* SELECTED EXCERPT *
[BEGIN]
Infinity war is loud, colorful, logistically amazing and tons of fun. It is also not a film in any ordinary sense of the word. ALL of its emotional texture is borrowed from other movies, and I can’t imagine what this would feel like to someone who hasn’t seen them. All of them, really.

 

The only character who is treated like an actual being is the villain Thanos, whose dream of “restoring balance to the universe” is actually somewhat affecting, especially once we realize that he actually has feelings, isn’t just a CGI special effect. That there is an actual performance in there, thanks to Josh Brolin.

 

For those unaware of the story, it deals with Thano’s search for the six “Infinity Stones” that will give unlimited power to their holder.  He wants to wipe out half of the universe. Basically, every MCU hero teams up to stop him.

 

The problem is that the story is simply too unweildy, there are too many characters to expect any human being to juggle them all gracefully. Here, you have the Russo brothers doing it together, and I think they do about as well as anybody could expect them to. Better.  There really is a lot of fun to be had here. But at the expense of human moments, and some jarring character choices.

 

(Just for instance: in what world is the Hulk a coward?  I’ve watched that character for half a century, and that just isn’t part of the equation. Banner being basically useless is almost as jarring. When in THOR: RAGNOROK they had Thor spouting astrophysics while Banner sort of mumbled along, I thought it was a director’s joke: the big blonde guy had never seemed much one for book larnin’ and it was a good laugh. But not giving Banner a single decent thought seems…thoughtless)
[END]
* AIM *
Write out the passage of the Infinity War review word for word, starting with "Infinity war is" and going on through "to Josh Brolin.".

* MATERIAL *
[BEGIN]
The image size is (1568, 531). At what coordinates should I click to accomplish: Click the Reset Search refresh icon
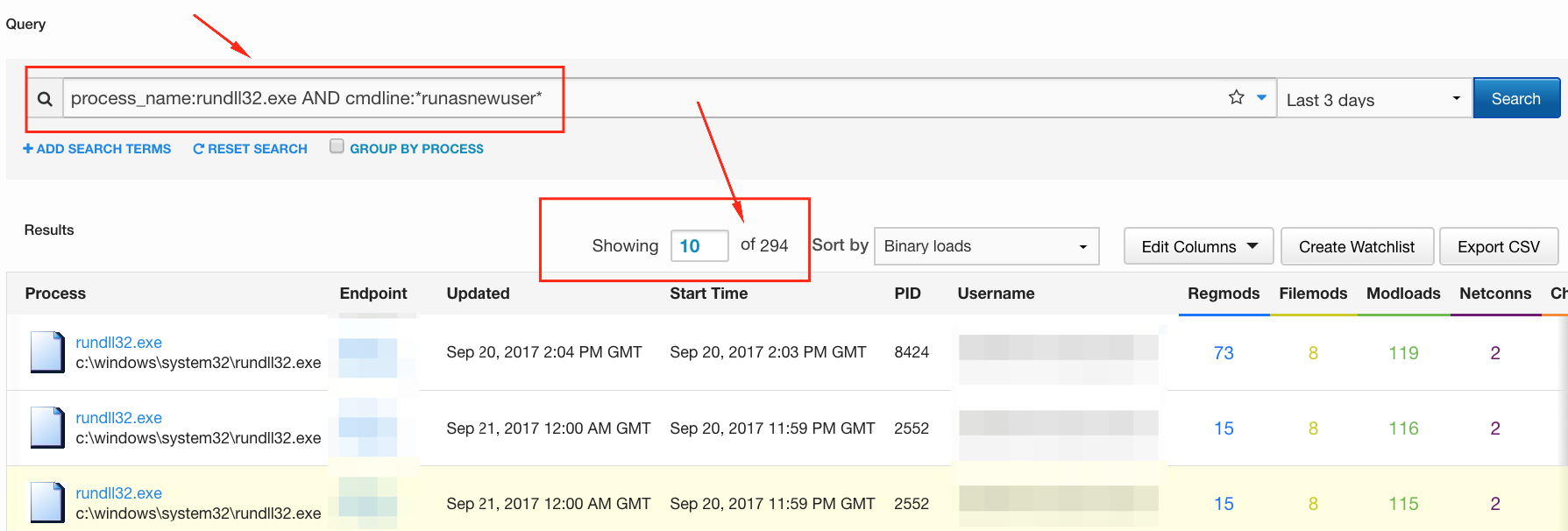pyautogui.click(x=198, y=149)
[END]
* THE RESULT *
Infinity war is loud, colorful, logistically amazing and tons of fun. It is also not a film in any ordinary sense of the word. ALL of its emotional texture is borrowed from other movies, and I can’t imagine what this would feel like to someone who hasn’t seen them. All of them, really.

 

The only character who is treated like an actual being is the villain Thanos, whose dream of “restoring balance to the universe” is actually somewhat affecting, especially once we realize that he actually has feelings, isn’t just a CGI special effect. That there is an actual performance in there, thanks to Josh Brolin.